New to PD
Hi, I am a 62-year-old male. I have been experiencing movement issues for years and always considered them to be related to nerve damage I have from lower back surgery. After having lower back surgery again this past year my surgeon recommended, I see a movement specialist. I have been off work since June 2022 with walking issues and a fall risk. I am currently on long-term disability. The movement specialist noticed a slight tremor left side and rigid gait symptoms. She prescribed carbo/leva and it appears to be helping. I feel much better and walking better. I really haven't been diagnosed with PD and feel lost. I don't have a doctor visit scheduled for several months. Since I haven't been diagnosed, I don't know what to tell people and what help I should be pursuing.
I can imagine it is frustrating not to have a clear diagnosis but it frequently takes quite a long time to get a definitive diagnosis. My advice is to keep in close contact with your movement specialist and perhaps keeping a detailed log of symptoms and when they occur can help with an answer. As to what to tell people that is entirely your choice. Some wait until they have an answer and others are comfortable sharing where things stand and share information as they receive it. I wish you all the best in your journey ahead. Please keep in touch and let us know how you are doing. This community cares about you.

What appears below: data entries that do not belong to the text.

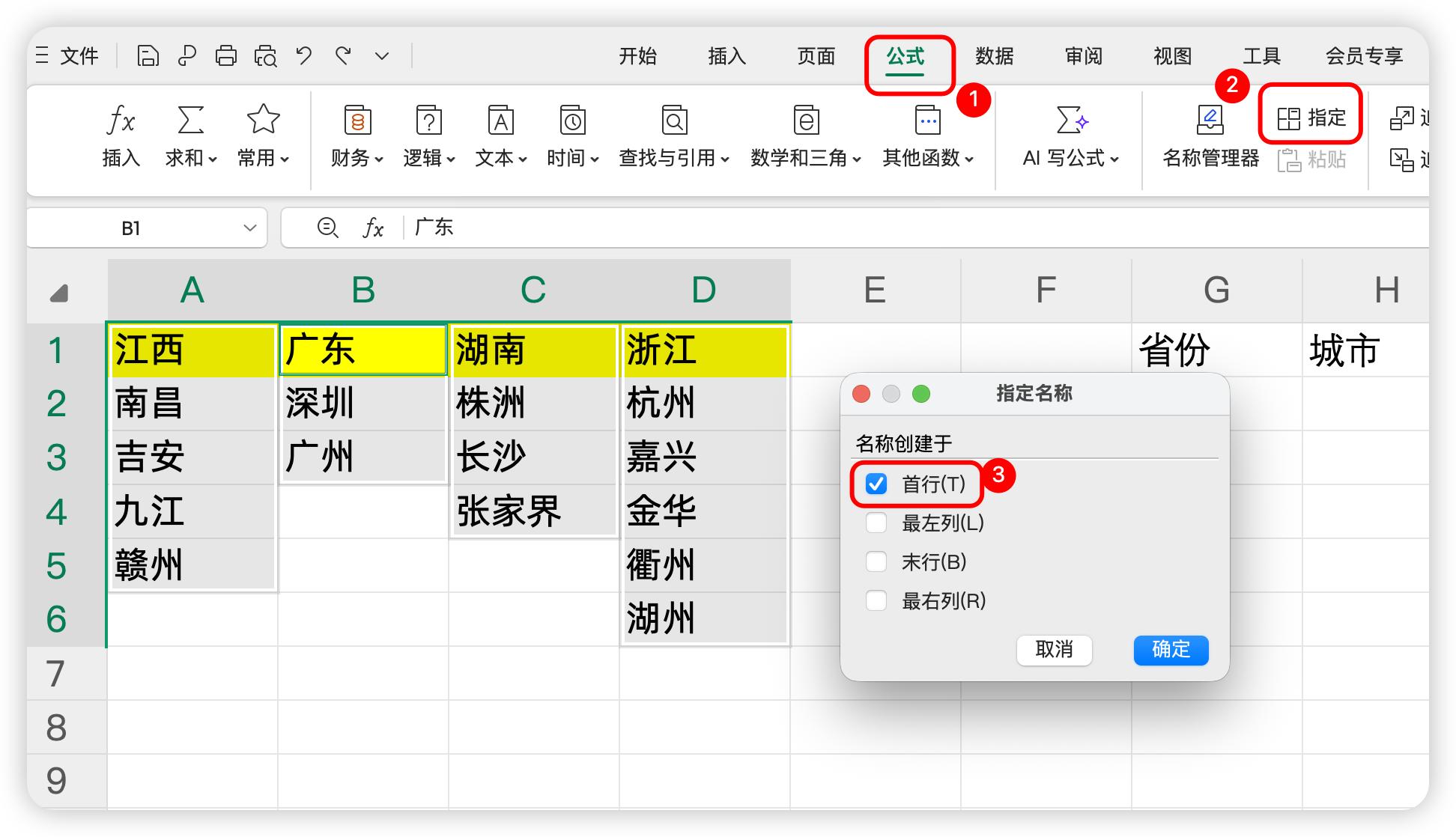Click the select-all corner triangle
This screenshot has height=837, width=1456.
[x=59, y=293]
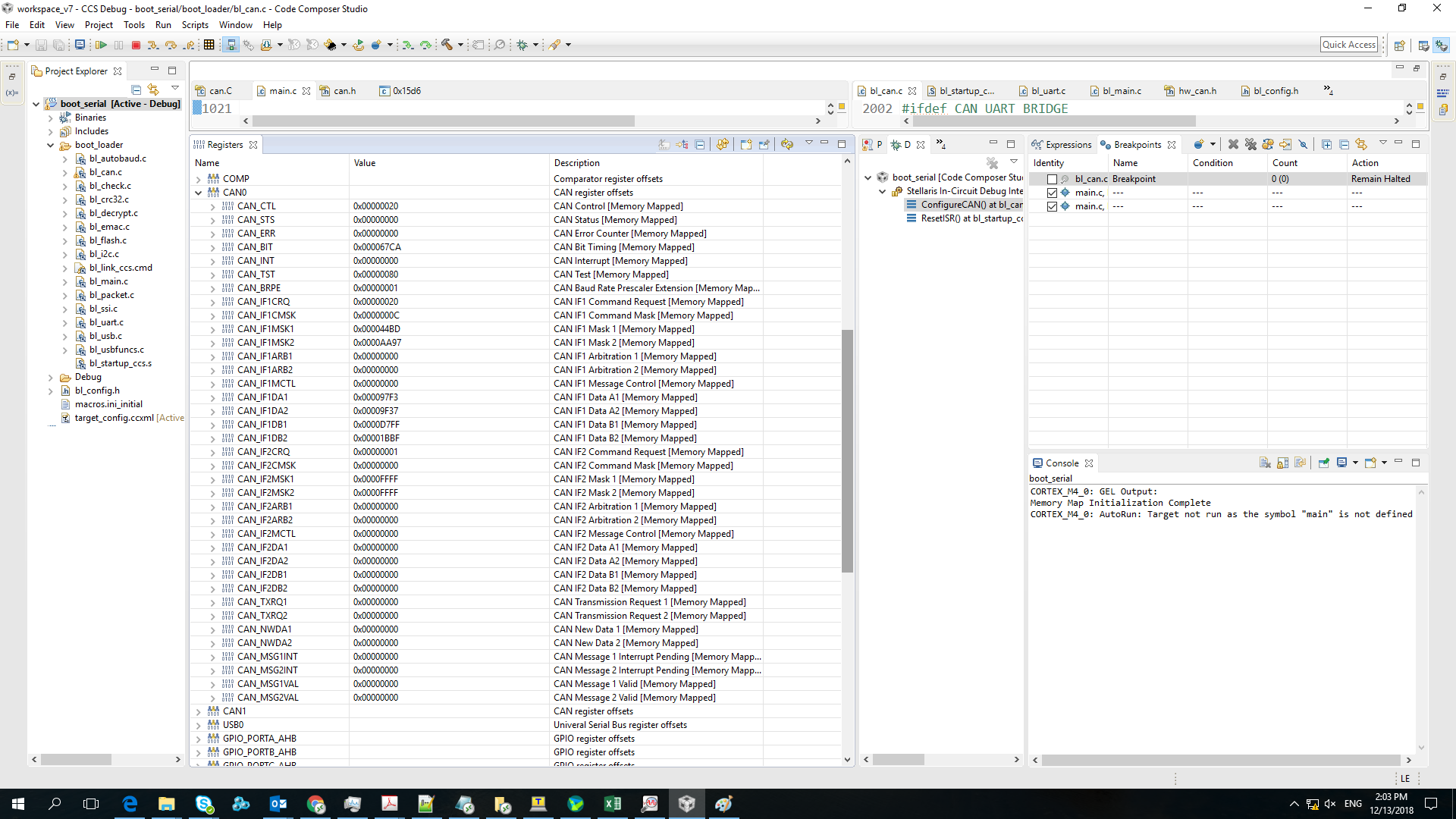1456x819 pixels.
Task: Click the red Terminate button
Action: (136, 46)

Thea DeStephano Community Team MemberThank you!
Hi, I know how you must be feeling. I experienced the same issues. I was never satisfied that I had PD when I was DX. They put me on Sinemet and I never felt a change. I went through months of worrying and read everything I could about PD. When I went back for a follow up, the Dr and I decided I should take DAT scan. It came back NEGATIVE. I have been off the RX for about 3months and in fact, I feel the best I have in years. I still have times when my tremors for 18 years want to really act up. I have been getting chiropractic adjustments and going to physical therapy . I continue to read all I can about PD, join all Zoom meetings I can and have a support group. I am living the PD life, but no meds and no DX. Every PD story is different. I am 83. I wish you the best and be an advocate for YOU.
par2017kinsoNI’m 74 and was diagnosed with PD almost 4 years ago. Other than tremors in my left hand, and not swinging my left arm while walking, I jabs no other symptoms. I play competitive pickleball for 2 hours plus, at least 4 days a week, and sometime 6.
After 3 years of no other symptoms, and no worsening of my tremors, my movement specialist suggested I get a DAT scan a few months ago to confirm his diagnosis as my reflexes were great as was my mobility. Unfortunately, the test came back positive but it hasn’t deterred me in any way. I compete against guys 20 years younger than me and hold my own in the courts. They don’t believe I’m 74 and definitely are shocked when I tell them about PD. Will Just keep taking it one day at a time but the exercise, in my opinion, is what’s keeping it at bay.